Koordinator Formasi Ka'bah, Hari, mengatakan segenap kader dan simpatisan PPP mendukung penuh langkah konstitusional yang dilakukan oleh Menteri Hukum dan HAM terhadap persoalan partai berlambang Ka'bah tersebut.‎
"‎Kami menolak disahkannya hasil kegiatan serupa muktamar PPP di Jakarta karena tidak sesuai dengan AD/ART dan Peraturan Perundang-undangan," kata Hari di Jakarta, Selasa (19/1).

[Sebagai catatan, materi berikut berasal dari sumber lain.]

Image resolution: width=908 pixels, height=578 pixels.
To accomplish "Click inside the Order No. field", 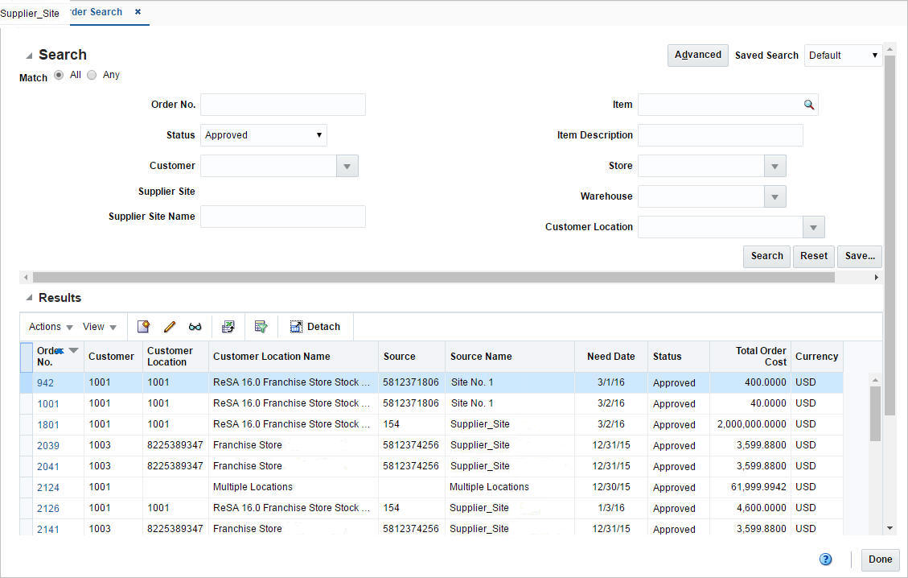I will coord(282,104).
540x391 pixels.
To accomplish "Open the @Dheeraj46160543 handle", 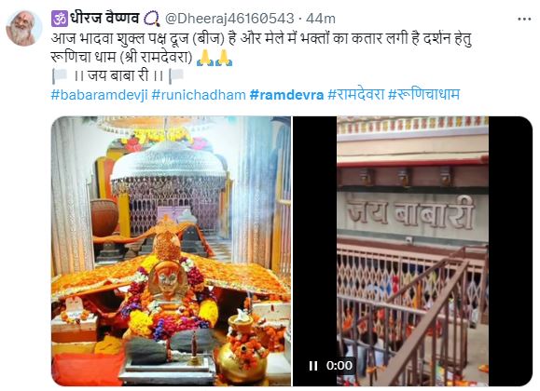I will (x=229, y=19).
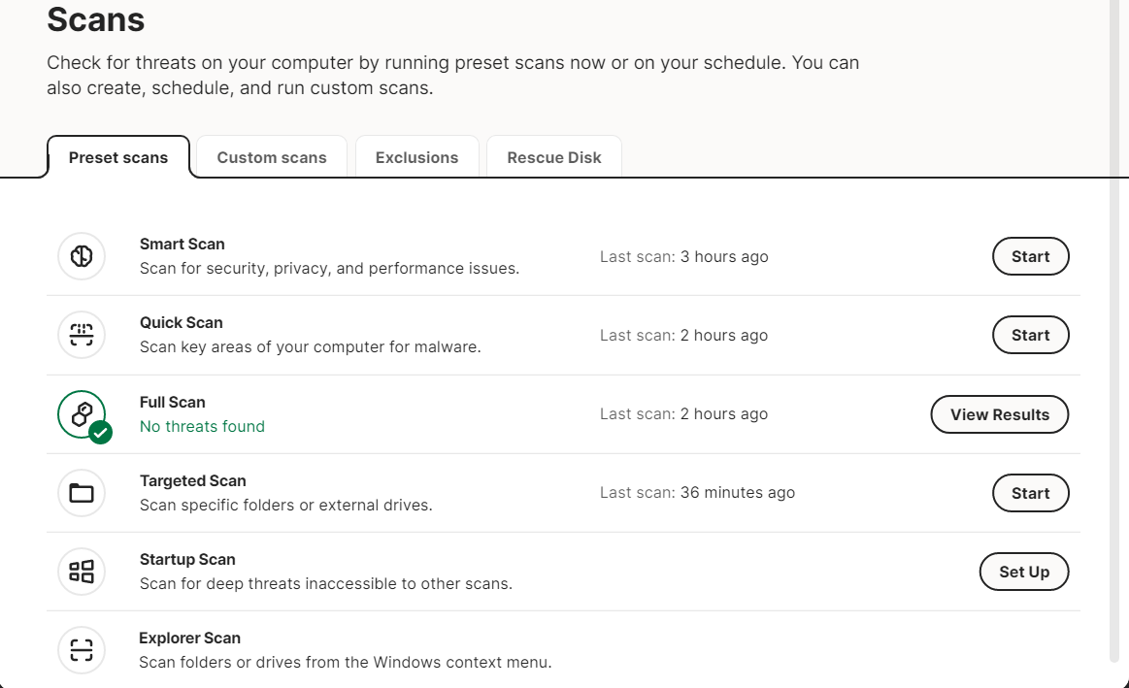Select the Smart Scan globe icon
Screen dimensions: 1129x688
[x=82, y=256]
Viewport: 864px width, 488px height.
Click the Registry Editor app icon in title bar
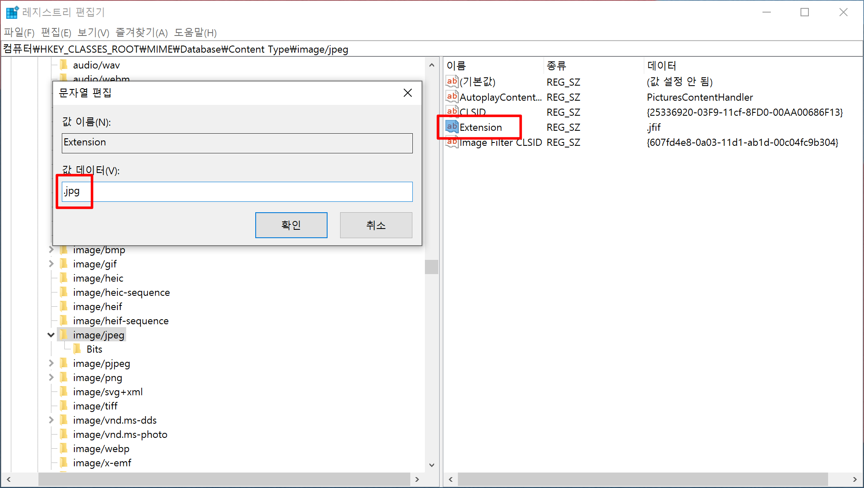pyautogui.click(x=12, y=12)
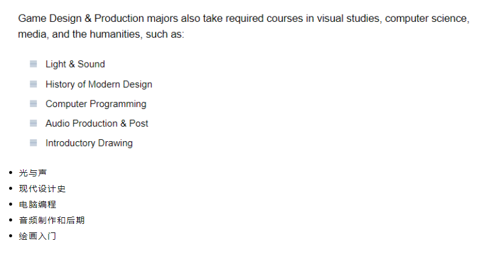This screenshot has width=477, height=261.
Task: Click the History of Modern Design item
Action: [x=99, y=84]
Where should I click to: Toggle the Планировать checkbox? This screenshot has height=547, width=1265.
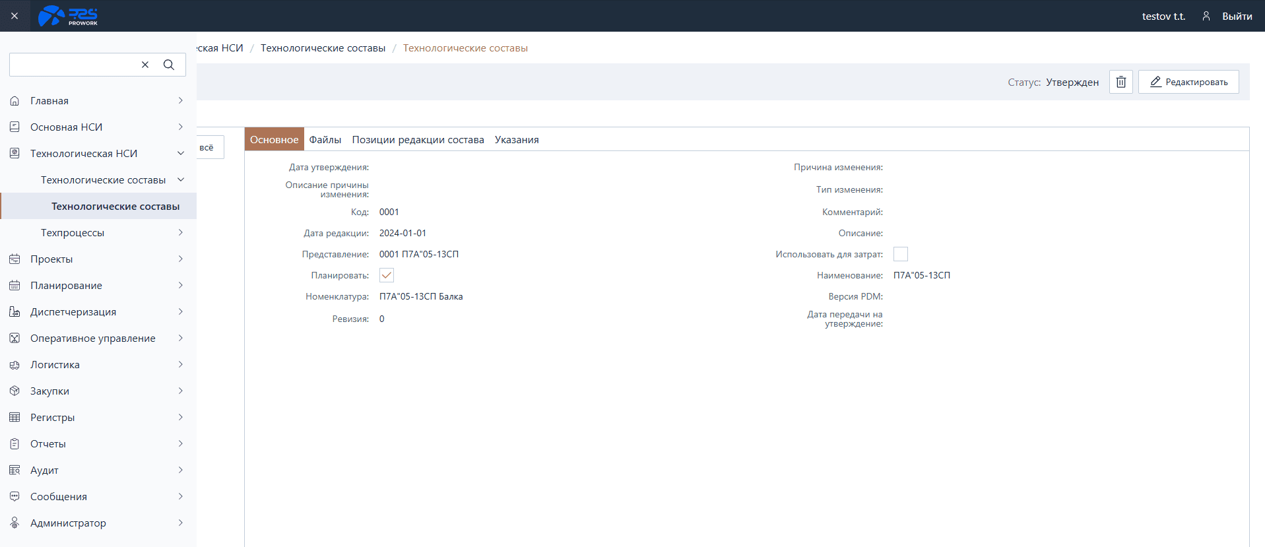(x=387, y=275)
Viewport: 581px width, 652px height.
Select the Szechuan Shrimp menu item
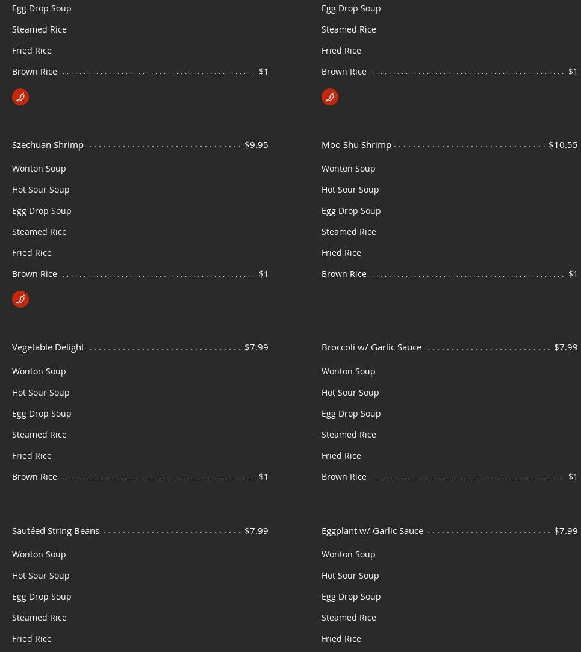point(48,145)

Ia mengatakan putusan perdata Mahkamah Agung (MA) atas perkara PPP jauh dari fakta dan kebenaran sehingga tidak wajib bahkan haram untuk dilaksanakan. Maka dari itu, pihaknya mendukung penuh Menkumham untuk mensahkan kembali DPP PPP hasil muktamar VII di Bandung.
‎"Terakhir itu upaya islah merupakan jalan terbaik bagi penyelesaian persoalan PPP, ini lima poin yang kami aspirasikan semoga Menkumham mendengar dan menghidupkan kembali SK Muktamar PPP Bandung," ujarnya.